* _Pixel coordinate grounding data_:
◆ ◆ ◆ ◆ ◆

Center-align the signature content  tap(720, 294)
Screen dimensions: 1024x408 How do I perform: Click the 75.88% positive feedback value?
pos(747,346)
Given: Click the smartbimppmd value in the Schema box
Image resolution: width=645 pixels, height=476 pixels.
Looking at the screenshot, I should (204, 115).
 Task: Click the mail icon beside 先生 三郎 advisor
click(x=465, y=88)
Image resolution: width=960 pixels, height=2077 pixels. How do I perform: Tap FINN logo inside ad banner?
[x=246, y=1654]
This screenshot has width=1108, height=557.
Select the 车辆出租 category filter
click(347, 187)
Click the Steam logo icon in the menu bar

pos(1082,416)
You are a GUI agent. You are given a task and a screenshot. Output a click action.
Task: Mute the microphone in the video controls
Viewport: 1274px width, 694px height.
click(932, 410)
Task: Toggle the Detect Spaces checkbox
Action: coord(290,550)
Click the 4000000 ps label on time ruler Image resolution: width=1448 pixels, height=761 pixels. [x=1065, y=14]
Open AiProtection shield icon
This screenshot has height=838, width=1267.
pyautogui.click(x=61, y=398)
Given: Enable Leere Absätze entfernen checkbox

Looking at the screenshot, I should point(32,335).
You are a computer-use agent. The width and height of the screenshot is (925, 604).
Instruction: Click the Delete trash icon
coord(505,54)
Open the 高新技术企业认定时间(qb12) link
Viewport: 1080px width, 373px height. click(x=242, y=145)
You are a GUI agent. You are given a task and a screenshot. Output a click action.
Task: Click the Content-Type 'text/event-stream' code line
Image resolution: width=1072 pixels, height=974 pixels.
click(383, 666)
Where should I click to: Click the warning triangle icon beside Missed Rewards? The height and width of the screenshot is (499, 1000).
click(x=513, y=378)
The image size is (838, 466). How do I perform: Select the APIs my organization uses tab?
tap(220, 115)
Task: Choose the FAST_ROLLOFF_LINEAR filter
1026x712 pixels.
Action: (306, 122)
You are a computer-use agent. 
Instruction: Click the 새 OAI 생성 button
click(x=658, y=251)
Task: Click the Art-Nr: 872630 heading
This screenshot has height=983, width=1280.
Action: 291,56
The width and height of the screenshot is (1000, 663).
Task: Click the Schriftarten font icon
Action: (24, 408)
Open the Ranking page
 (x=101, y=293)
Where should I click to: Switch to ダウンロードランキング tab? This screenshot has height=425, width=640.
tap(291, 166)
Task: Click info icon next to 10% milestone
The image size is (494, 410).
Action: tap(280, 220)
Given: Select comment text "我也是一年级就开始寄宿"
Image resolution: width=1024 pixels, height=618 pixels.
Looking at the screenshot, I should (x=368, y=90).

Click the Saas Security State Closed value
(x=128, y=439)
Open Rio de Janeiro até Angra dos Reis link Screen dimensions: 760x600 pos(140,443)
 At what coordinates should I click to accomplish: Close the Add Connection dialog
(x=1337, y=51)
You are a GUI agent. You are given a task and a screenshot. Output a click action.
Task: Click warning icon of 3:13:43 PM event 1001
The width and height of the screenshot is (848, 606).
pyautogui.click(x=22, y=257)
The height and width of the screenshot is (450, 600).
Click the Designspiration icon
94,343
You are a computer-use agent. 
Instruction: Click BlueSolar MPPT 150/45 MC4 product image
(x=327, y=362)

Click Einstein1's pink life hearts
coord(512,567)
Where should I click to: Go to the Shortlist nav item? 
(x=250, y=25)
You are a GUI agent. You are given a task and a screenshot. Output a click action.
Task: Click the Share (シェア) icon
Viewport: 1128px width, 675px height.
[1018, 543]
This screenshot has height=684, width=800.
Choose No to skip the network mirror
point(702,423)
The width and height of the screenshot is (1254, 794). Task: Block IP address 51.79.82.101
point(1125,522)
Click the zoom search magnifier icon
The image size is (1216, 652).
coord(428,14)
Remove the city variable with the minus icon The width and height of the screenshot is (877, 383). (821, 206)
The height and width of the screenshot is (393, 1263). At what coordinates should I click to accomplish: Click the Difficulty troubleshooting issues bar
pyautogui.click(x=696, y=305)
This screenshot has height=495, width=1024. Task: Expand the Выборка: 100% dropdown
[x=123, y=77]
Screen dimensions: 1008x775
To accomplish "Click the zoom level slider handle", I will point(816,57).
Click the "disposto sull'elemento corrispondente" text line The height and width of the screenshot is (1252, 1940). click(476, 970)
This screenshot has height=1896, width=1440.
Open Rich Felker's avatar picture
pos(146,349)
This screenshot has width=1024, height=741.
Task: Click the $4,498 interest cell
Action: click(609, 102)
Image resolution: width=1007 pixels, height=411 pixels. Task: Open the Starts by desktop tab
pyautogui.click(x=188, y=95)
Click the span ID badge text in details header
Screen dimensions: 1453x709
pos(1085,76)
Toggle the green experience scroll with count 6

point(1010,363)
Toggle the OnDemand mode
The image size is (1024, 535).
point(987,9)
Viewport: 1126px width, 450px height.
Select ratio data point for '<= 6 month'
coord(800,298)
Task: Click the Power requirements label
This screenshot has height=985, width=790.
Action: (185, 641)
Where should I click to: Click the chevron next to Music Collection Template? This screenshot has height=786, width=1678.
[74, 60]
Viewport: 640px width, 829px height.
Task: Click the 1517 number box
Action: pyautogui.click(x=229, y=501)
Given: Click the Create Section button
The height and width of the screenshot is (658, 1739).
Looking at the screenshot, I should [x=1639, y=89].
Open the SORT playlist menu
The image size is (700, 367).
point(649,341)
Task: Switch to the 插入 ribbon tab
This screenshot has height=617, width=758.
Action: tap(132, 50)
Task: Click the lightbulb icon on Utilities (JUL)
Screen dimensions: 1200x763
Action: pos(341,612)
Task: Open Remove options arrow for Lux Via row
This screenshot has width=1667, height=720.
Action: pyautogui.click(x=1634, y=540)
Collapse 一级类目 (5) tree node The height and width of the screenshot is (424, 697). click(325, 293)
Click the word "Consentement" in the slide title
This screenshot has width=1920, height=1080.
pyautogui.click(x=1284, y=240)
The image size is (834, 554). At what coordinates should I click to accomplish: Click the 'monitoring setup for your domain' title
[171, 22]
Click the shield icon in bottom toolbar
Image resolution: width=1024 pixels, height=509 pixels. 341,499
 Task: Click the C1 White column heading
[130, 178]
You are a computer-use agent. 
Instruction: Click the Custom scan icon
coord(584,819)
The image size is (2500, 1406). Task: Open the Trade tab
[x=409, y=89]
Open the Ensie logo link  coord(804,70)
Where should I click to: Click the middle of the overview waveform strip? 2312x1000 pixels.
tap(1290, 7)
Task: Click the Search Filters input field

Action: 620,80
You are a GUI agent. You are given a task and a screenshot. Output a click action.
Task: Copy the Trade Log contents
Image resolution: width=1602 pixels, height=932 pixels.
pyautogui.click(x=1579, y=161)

◆ ◆ ◆ ◆ ◆

* _Task to carry out_: Please make an exact copy of each record.

* _Written response_:
Center-align the signature content  tap(720, 294)
Screen dimensions: 1024x408 How do I perform: Click the 75.88% positive feedback value?
pos(747,346)
Given: Click the smartbimppmd value in the Schema box
Image resolution: width=645 pixels, height=476 pixels.
Looking at the screenshot, I should (204, 115).
 Task: Click the mail icon beside 先生 三郎 advisor
click(x=465, y=88)
Image resolution: width=960 pixels, height=2077 pixels. How do I perform: Tap FINN logo inside ad banner?
[x=246, y=1654]
This screenshot has width=1108, height=557.
Select the 车辆出租 category filter
click(347, 187)
Click the Steam logo icon in the menu bar

pos(1082,416)
You are a GUI agent. You are given a task and a screenshot. Output a click action.
Task: Mute the microphone in the video controls
Viewport: 1274px width, 694px height.
click(932, 410)
Task: Toggle the Detect Spaces checkbox
Action: coord(290,550)
Click the 4000000 ps label on time ruler Image resolution: width=1448 pixels, height=761 pixels. [x=1065, y=14]
Open AiProtection shield icon
This screenshot has height=838, width=1267.
pyautogui.click(x=61, y=398)
Given: Enable Leere Absätze entfernen checkbox

Looking at the screenshot, I should point(32,335).
You are a computer-use agent. The width and height of the screenshot is (925, 604).
Instruction: Click the Delete trash icon
coord(505,54)
Open the 高新技术企业认定时间(qb12) link
Viewport: 1080px width, 373px height. click(x=242, y=145)
You are a GUI agent. You are given a task and a screenshot. Output a click action.
Task: Click the Content-Type 'text/event-stream' code line
Image resolution: width=1072 pixels, height=974 pixels.
click(383, 666)
Where should I click to: Click the warning triangle icon beside Missed Rewards? The height and width of the screenshot is (499, 1000).
click(x=513, y=378)
The image size is (838, 466). How do I perform: Select the APIs my organization uses tab?
tap(220, 115)
Task: Choose the FAST_ROLLOFF_LINEAR filter
1026x712 pixels.
Action: (306, 122)
You are a computer-use agent. 
Instruction: Click the 새 OAI 생성 button
click(x=658, y=251)
Task: Click the Art-Nr: 872630 heading
This screenshot has height=983, width=1280.
Action: 291,56
The width and height of the screenshot is (1000, 663).
Task: Click the Schriftarten font icon
Action: (24, 408)
Open the Ranking page
 (x=101, y=293)
Where should I click to: Switch to ダウンロードランキング tab? This screenshot has height=425, width=640.
tap(291, 166)
Task: Click info icon next to 10% milestone
The image size is (494, 410).
Action: tap(280, 220)
Given: Select comment text "我也是一年级就开始寄宿"
Image resolution: width=1024 pixels, height=618 pixels.
Looking at the screenshot, I should (x=368, y=90).

Click the Saas Security State Closed value
(x=128, y=439)
Open Rio de Janeiro até Angra dos Reis link Screen dimensions: 760x600 pos(140,443)
 At what coordinates should I click to accomplish: Close the Add Connection dialog
(x=1337, y=51)
You are a GUI agent. You are given a task and a screenshot. Output a click action.
Task: Click warning icon of 3:13:43 PM event 1001
The width and height of the screenshot is (848, 606).
pyautogui.click(x=22, y=257)
The height and width of the screenshot is (450, 600).
Click the Designspiration icon
94,343
You are a computer-use agent. 
Instruction: Click BlueSolar MPPT 150/45 MC4 product image
(x=327, y=362)

Click Einstein1's pink life hearts
coord(512,567)
Where should I click to: Go to the Shortlist nav item? 
(x=250, y=25)
You are a GUI agent. You are given a task and a screenshot. Output a click action.
Task: Click the Share (シェア) icon
Viewport: 1128px width, 675px height.
[1018, 543]
This screenshot has height=684, width=800.
Choose No to skip the network mirror
point(702,423)
The width and height of the screenshot is (1254, 794). Task: Block IP address 51.79.82.101
point(1125,522)
Click the zoom search magnifier icon
The image size is (1216, 652).
coord(428,14)
Remove the city variable with the minus icon The width and height of the screenshot is (877, 383). (821, 206)
The height and width of the screenshot is (393, 1263). At what coordinates should I click to accomplish: Click the Difficulty troubleshooting issues bar
pyautogui.click(x=696, y=305)
This screenshot has height=495, width=1024. Task: Expand the Выборка: 100% dropdown
[x=123, y=77]
Screen dimensions: 1008x775
To accomplish "Click the zoom level slider handle", I will point(816,57).
Click the "disposto sull'elemento corrispondente" text line The height and width of the screenshot is (1252, 1940). click(476, 970)
This screenshot has height=1896, width=1440.
Open Rich Felker's avatar picture
pos(146,349)
This screenshot has width=1024, height=741.
Task: Click the $4,498 interest cell
Action: click(609, 102)
Image resolution: width=1007 pixels, height=411 pixels. Task: Open the Starts by desktop tab
pyautogui.click(x=188, y=95)
Click the span ID badge text in details header
Screen dimensions: 1453x709
pos(1085,76)
Toggle the green experience scroll with count 6

point(1010,363)
Toggle the OnDemand mode
The image size is (1024, 535).
point(987,9)
Viewport: 1126px width, 450px height.
Select ratio data point for '<= 6 month'
coord(800,298)
Task: Click the Power requirements label
This screenshot has height=985, width=790.
Action: (185, 641)
Where should I click to: Click the chevron next to Music Collection Template? This screenshot has height=786, width=1678.
[74, 60]
Viewport: 640px width, 829px height.
Task: Click the 1517 number box
Action: pyautogui.click(x=229, y=501)
Given: Click the Create Section button
The height and width of the screenshot is (658, 1739).
Looking at the screenshot, I should [x=1639, y=89].
Open the SORT playlist menu
The image size is (700, 367).
point(649,341)
Task: Switch to the 插入 ribbon tab
This screenshot has height=617, width=758.
Action: tap(132, 50)
Task: Click the lightbulb icon on Utilities (JUL)
Screen dimensions: 1200x763
Action: pos(341,612)
Task: Open Remove options arrow for Lux Via row
This screenshot has width=1667, height=720.
Action: pyautogui.click(x=1634, y=540)
Collapse 一级类目 (5) tree node The height and width of the screenshot is (424, 697). click(325, 293)
Click the word "Consentement" in the slide title
This screenshot has width=1920, height=1080.
pyautogui.click(x=1284, y=240)
The image size is (834, 554). At what coordinates should I click to accomplish: Click the 'monitoring setup for your domain' title
[171, 22]
Click the shield icon in bottom toolbar
Image resolution: width=1024 pixels, height=509 pixels. 341,499
 Task: Click the C1 White column heading
[130, 178]
You are a computer-use agent. 
Instruction: Click the Custom scan icon
coord(584,819)
The image size is (2500, 1406). Task: Open the Trade tab
[x=409, y=89]
Open the Ensie logo link  coord(804,70)
Where should I click to: Click the middle of the overview waveform strip? 2312x1000 pixels.
tap(1290, 7)
Task: Click the Search Filters input field

Action: 620,80
You are a GUI agent. You are given a task and a screenshot. Output a click action.
Task: Copy the Trade Log contents
Image resolution: width=1602 pixels, height=932 pixels.
pyautogui.click(x=1579, y=161)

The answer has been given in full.